**Exercise details**
Scan the records below. Report the number of lines containing the word "agent", and nothing more.

**Provided records**
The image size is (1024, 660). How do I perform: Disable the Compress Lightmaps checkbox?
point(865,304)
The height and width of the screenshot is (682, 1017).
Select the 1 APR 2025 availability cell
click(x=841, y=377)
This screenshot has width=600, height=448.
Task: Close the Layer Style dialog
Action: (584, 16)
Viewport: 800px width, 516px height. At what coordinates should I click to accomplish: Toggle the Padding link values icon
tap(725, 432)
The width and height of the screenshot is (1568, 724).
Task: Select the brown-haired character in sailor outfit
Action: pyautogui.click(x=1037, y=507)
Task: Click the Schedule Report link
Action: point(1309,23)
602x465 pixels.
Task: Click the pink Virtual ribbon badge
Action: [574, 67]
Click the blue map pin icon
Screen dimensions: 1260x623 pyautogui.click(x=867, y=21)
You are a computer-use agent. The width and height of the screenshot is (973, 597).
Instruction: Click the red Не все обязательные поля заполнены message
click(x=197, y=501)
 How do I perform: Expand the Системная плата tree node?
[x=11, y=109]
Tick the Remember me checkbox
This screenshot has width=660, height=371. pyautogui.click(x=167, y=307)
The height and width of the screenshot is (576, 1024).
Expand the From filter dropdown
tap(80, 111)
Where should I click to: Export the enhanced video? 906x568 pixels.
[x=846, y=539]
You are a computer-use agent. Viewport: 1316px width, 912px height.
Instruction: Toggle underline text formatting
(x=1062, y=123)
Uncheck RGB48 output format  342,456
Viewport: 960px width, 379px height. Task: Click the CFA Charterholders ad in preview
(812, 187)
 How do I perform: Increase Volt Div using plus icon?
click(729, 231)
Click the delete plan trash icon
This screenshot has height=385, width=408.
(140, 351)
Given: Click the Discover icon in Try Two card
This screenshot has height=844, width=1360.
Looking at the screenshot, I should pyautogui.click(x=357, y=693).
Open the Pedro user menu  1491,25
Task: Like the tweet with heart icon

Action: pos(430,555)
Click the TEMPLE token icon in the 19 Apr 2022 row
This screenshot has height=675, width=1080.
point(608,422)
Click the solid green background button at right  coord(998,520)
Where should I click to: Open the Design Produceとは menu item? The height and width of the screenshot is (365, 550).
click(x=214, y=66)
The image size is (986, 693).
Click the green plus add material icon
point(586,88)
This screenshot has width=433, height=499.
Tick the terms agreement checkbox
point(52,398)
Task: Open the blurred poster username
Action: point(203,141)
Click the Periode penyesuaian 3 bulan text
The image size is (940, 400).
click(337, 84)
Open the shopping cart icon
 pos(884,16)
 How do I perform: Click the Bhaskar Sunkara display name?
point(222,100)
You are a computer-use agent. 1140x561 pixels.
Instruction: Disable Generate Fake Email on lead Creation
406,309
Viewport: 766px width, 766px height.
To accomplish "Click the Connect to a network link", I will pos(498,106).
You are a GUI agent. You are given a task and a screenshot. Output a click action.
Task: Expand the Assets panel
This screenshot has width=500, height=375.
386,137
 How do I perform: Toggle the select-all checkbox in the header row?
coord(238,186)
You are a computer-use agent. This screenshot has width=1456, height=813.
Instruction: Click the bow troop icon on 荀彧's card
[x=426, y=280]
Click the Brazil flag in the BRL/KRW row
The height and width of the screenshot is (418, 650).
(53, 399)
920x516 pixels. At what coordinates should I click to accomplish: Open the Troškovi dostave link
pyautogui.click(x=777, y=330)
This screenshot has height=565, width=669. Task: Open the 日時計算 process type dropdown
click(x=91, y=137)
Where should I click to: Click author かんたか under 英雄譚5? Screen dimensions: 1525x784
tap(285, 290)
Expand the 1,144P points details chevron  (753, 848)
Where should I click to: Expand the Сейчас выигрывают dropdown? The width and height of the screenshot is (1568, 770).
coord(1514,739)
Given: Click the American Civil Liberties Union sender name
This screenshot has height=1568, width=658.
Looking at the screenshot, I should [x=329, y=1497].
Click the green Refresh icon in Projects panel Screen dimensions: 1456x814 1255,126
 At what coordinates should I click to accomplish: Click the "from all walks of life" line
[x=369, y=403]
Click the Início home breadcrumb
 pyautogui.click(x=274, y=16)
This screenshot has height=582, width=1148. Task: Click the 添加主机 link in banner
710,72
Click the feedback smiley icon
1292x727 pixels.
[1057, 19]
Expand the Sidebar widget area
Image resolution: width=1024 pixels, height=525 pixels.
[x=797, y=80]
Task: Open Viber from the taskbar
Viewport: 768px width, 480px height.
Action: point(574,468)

**Answer to this task**
5